[Records from a dataset]
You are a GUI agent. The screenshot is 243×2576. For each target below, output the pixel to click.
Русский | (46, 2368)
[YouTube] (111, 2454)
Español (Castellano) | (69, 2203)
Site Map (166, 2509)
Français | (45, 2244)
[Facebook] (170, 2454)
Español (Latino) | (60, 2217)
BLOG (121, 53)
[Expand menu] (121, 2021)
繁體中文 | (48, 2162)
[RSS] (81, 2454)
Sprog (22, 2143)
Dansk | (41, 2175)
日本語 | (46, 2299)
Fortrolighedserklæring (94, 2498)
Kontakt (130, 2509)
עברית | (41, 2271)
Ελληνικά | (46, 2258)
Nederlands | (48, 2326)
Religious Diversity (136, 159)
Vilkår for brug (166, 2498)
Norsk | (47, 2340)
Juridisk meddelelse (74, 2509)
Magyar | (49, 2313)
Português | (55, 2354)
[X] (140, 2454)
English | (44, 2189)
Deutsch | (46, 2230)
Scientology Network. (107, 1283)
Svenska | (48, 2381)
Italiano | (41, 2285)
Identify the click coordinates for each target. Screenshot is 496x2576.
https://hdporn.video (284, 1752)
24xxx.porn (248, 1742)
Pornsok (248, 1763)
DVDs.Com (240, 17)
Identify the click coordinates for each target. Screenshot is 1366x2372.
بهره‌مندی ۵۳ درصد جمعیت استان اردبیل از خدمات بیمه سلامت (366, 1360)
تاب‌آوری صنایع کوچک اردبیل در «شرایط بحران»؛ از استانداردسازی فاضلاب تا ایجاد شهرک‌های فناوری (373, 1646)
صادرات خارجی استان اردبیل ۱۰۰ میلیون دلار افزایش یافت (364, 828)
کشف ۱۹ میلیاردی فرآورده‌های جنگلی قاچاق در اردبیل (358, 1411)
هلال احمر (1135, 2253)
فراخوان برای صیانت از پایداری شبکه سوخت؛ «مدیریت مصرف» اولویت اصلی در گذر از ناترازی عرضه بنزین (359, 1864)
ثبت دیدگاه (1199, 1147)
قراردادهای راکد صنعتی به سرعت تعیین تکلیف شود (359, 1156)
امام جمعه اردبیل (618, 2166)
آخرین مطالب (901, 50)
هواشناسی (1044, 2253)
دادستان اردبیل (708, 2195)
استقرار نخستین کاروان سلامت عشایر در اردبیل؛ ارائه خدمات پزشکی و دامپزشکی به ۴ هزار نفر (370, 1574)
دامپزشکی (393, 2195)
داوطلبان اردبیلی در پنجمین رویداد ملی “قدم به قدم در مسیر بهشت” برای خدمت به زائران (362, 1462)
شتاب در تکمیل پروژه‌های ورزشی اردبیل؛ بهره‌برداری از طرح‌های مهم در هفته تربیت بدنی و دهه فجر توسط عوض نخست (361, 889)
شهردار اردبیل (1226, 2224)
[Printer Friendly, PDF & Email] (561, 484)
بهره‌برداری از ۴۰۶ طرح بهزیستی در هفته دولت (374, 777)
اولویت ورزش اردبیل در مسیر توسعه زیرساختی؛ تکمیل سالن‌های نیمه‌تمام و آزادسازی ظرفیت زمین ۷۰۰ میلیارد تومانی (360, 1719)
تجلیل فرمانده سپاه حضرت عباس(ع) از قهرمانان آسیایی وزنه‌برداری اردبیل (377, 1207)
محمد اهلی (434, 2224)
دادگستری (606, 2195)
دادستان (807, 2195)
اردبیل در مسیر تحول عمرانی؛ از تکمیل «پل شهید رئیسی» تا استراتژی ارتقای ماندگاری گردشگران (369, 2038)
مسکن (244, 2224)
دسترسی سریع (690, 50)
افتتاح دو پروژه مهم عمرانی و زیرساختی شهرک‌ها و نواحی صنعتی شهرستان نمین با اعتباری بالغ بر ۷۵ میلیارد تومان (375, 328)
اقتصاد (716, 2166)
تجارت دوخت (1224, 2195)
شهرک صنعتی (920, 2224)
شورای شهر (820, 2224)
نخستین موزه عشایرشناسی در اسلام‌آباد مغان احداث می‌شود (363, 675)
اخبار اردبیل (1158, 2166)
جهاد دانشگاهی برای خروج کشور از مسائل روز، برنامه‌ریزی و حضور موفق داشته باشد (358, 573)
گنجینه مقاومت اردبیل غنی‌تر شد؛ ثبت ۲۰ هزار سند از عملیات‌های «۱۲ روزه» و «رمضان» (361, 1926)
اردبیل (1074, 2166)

* **Exercise objective**:
All lines above containing the string "خدمات": copy each one.

* **Written solution**:
بهره‌مندی ۵۳ درصد جمعیت استان اردبیل از خدمات بیمه سلامت (366, 1360)
استقرار نخستین کاروان سلامت عشایر در اردبیل؛ ارائه خدمات پزشکی و دامپزشکی به ۴ هزار نفر (370, 1574)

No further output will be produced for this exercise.